The good cooking that I was raised on is an art, and I was taught by the best. At Galen and Deanna’s table, good food was a given. Prepared with love, presented as an event, even when money was tight (always), and the house needed cleaning and repair (always), we had candles lit for supper, wine in wine glasses, and the food was the centerpiece. Even if it was served on paper plates, and often it was, to save my busy parents the dishwashing, we four children had the chance to experience food, wine, and laughter – the holy trinity of the Deibler table – with our wine served in the antique shot glasses from the corner cupboard. We learned early on that you tried everything whether you wanted to or not, and often you were surprised at how really good it was. At my parents’ table we ate turtle soup, rabbit, oysters, African peanut stew, Moroccan lamb, oxtail stew, and sushi long before it was in vogue. We once had pheasant two weeks in a row. The first week, I saw one fly into a telephone line from the school bus window, reported it to my mother, and to my deep adolescent embarrassment, we were soon in the car and on our way to retrieve the body for dinner. The second week, happily, another pheasant flew into the side of the barn during a snow storm. Roasted, stuffed with fruit and wild rice, two very fortunate accidents. From my earliest memories, my June birthday dinner choice was always grilled steak, rare and bloody, sliced fresh tomatoes, and corn on the cob, dripping with butter and salt. Best of all was being allowed to snag a piece of the beautiful beef before it was cooked, with a sprinkle of salt, chewing and tasting the pure raw beef flavor. No one worried about e coli or salmonella in those days. And I certainly didn’t think it an odd choice for a seven-year old. Good food was just what I wanted for my birthday.
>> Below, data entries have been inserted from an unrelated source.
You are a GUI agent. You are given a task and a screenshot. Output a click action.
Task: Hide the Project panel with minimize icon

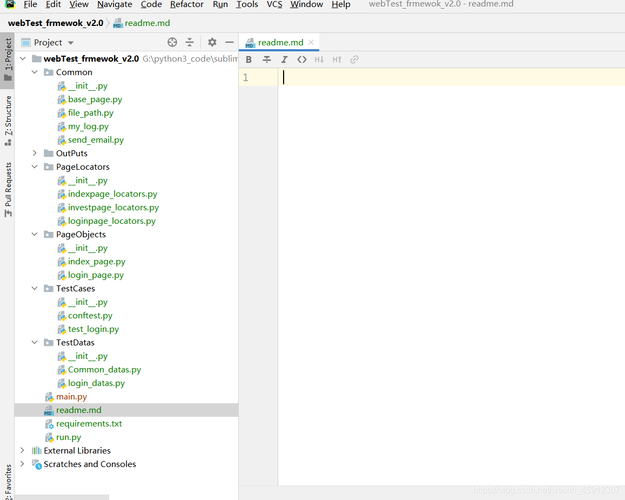229,43
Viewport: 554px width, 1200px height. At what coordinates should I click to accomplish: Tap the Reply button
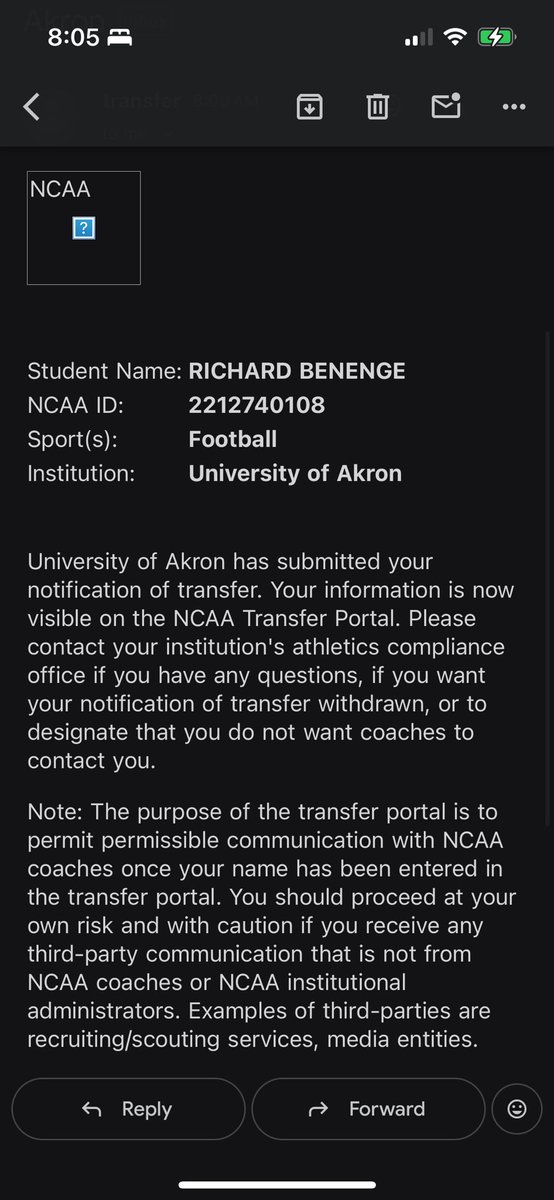pos(128,1108)
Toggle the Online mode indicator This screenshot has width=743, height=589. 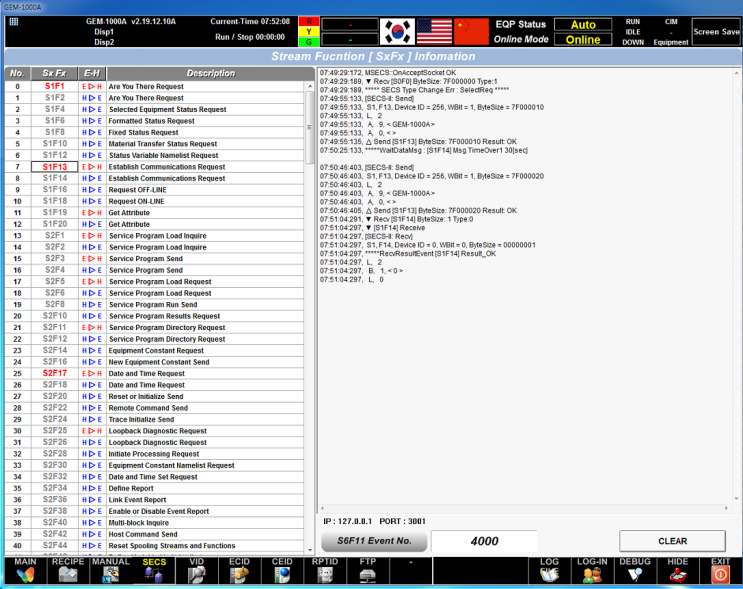tap(583, 40)
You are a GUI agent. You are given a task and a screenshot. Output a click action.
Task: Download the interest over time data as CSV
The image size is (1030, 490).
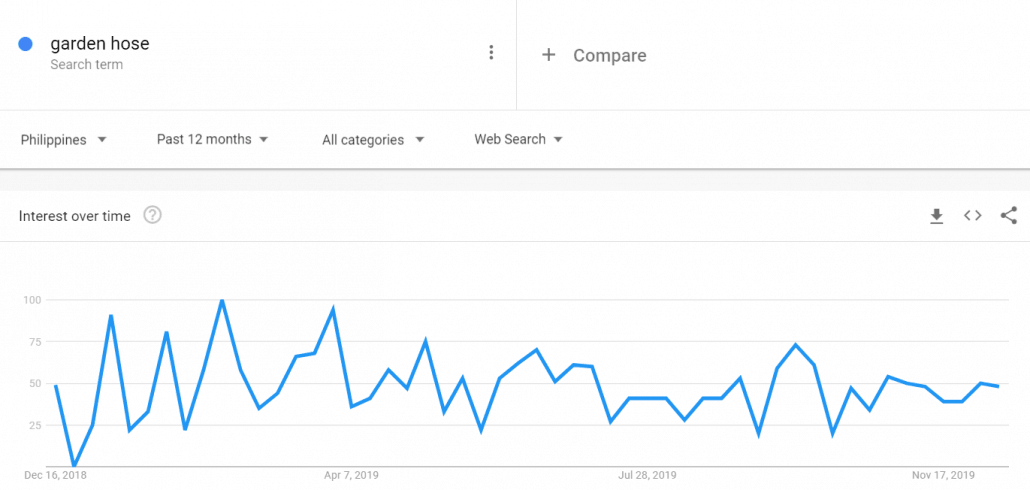[937, 216]
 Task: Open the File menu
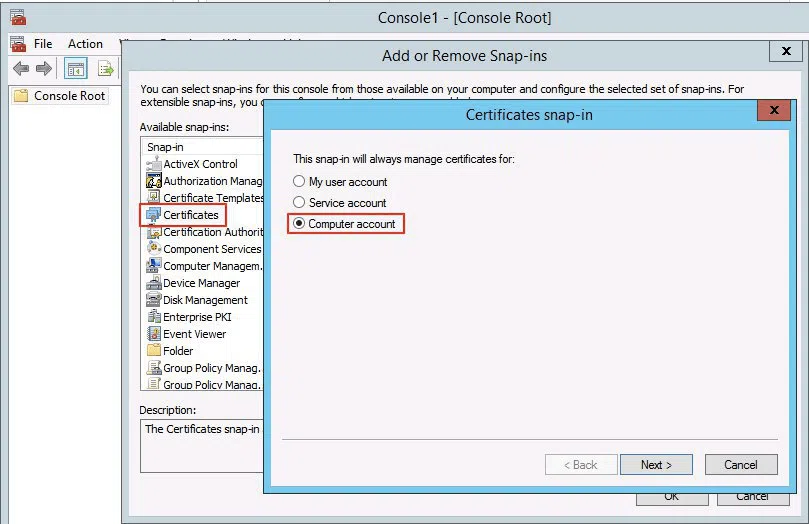pyautogui.click(x=43, y=44)
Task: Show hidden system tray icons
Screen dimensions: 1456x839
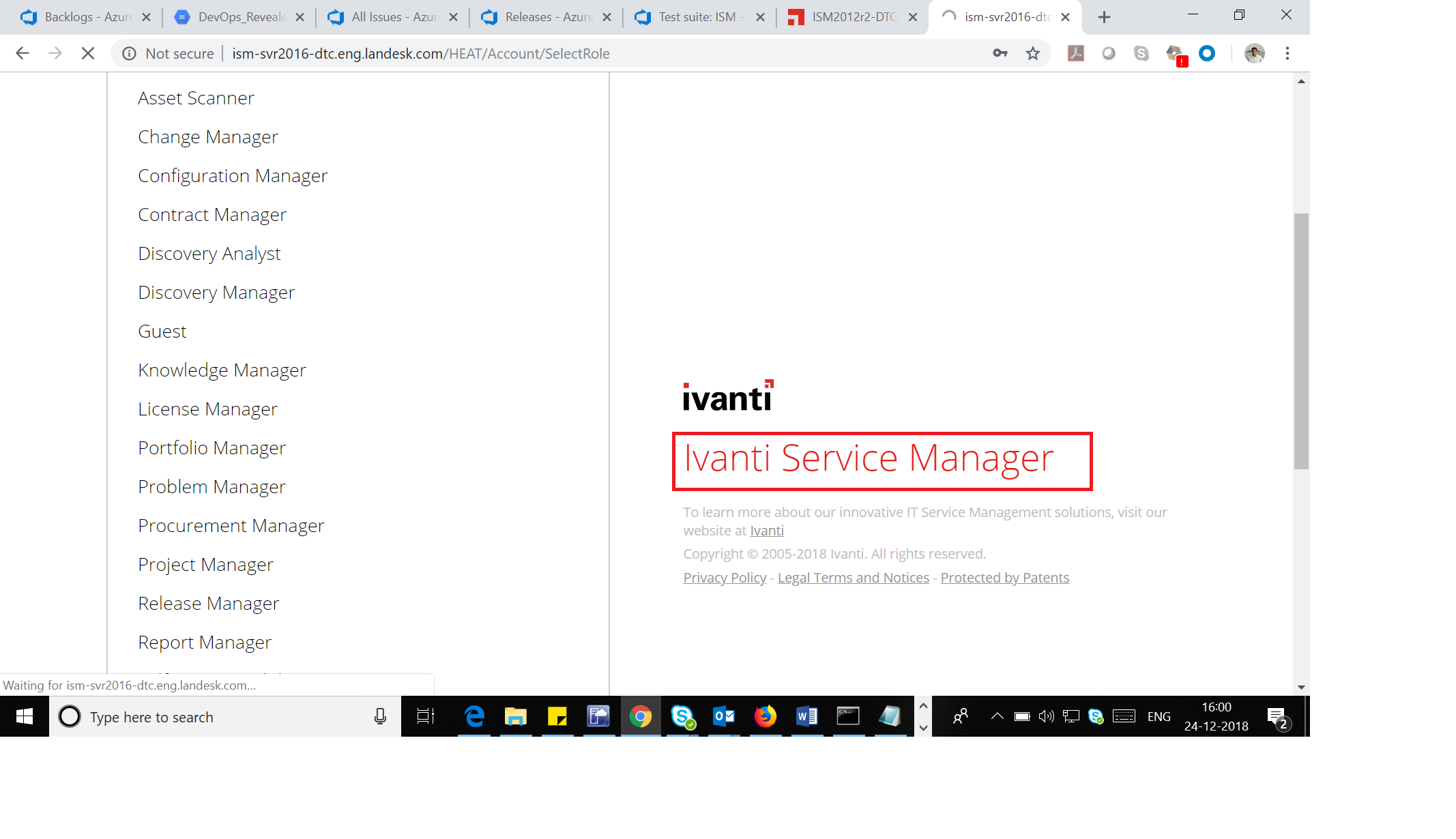Action: [x=997, y=716]
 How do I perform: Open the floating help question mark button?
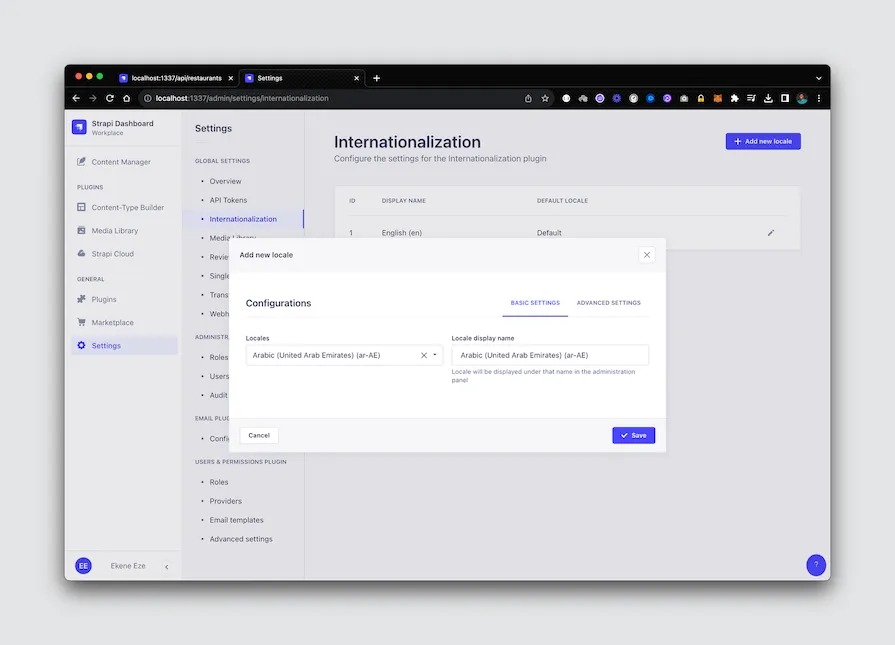pyautogui.click(x=816, y=565)
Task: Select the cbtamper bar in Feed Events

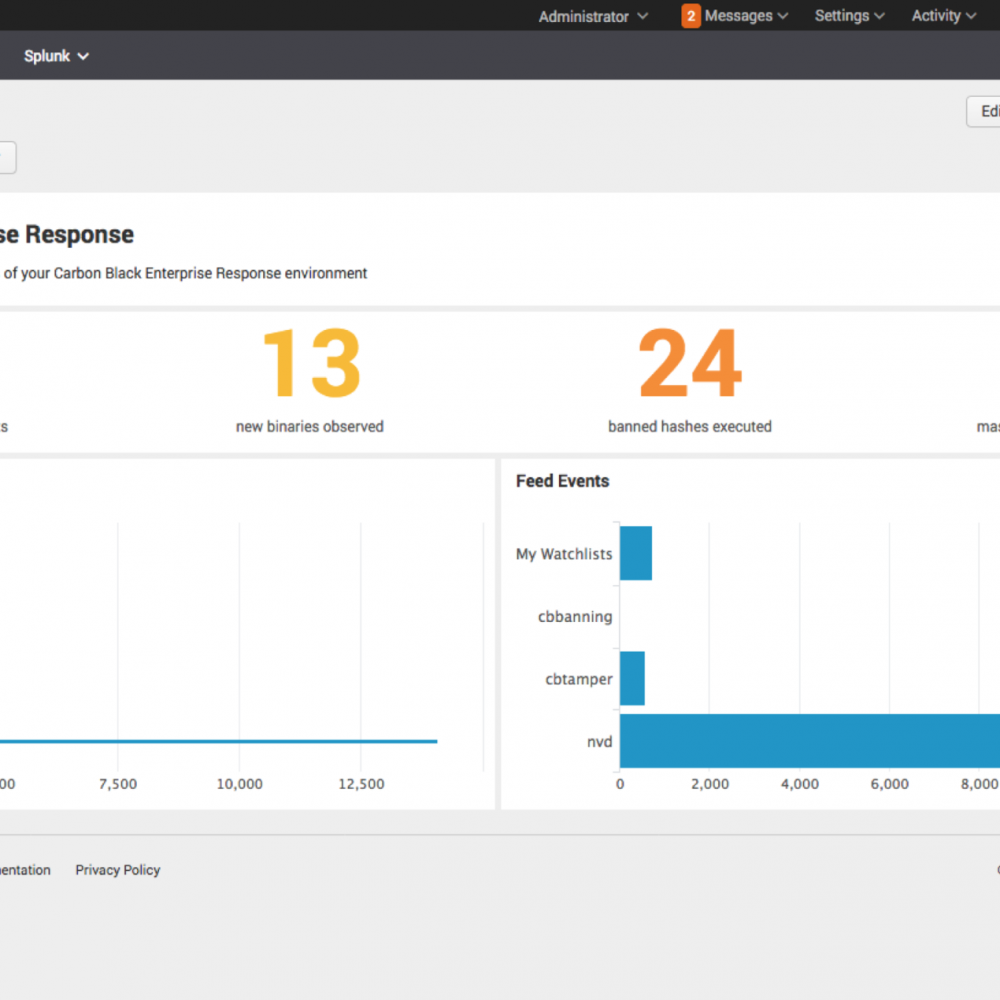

Food is family, and family is food. The cute baby Easter chicks, grown into psychotically nasty roosters, were dispatched one warm summer day, by my grandfather wielding the hatchet against the stump of the walnut tree. We watched in fascination as the roosters that that morning had terrorized us in the yard, ran around in blind, headless determination, then just fell over. The smell of the process is still with me. My parents and grandparents, working together, cleaning the two chickens, plunging them into boiling water, then plucking every feather and fluffy pinfeather from the two carcasses. These adults, beloved by me beyond reason, listening to music together, talking together, laughing together, while we kids watched the process from the doorway. It was as much about having the family together as it was about the chicken dinner we couldn’t wait for. Roasted, brown and juicy, crispy salted skin, stuffed with homemade bread stuffing; velvet gravy, rich with milk, flour, and glistening fat from the chicken; yellow potatoes mashed with butter and hot milk; green beans fresh from my grandparents’ gorgeous garden that never knew a chemical spray. The memory of the conversation, the comments on how good these chickens raised on grass, worms and bugs tasted – free-range before there was free-range – was as enlightening for me as any school lesson. Who knew that what a chicken ate could affect how it tasted. Amazing! My grandfather, our link to my family’s long history in this area where I still live, wove it all together by telling us how when he was little his grandmother and grandfather did the same thing we were doing that day. He’d tell us how they built up the fire in the wood stove to roast the chicken and bake the bread. I could envision it all taking place in the log house he grew up in, just up the street from the house where my father was raised, where we spent weekend nights “sleeping over.” Proud family history was all tied up in the food that was raised and grown and prepared and he made sure we felt the strength in that chain of physical and emotional nourishment.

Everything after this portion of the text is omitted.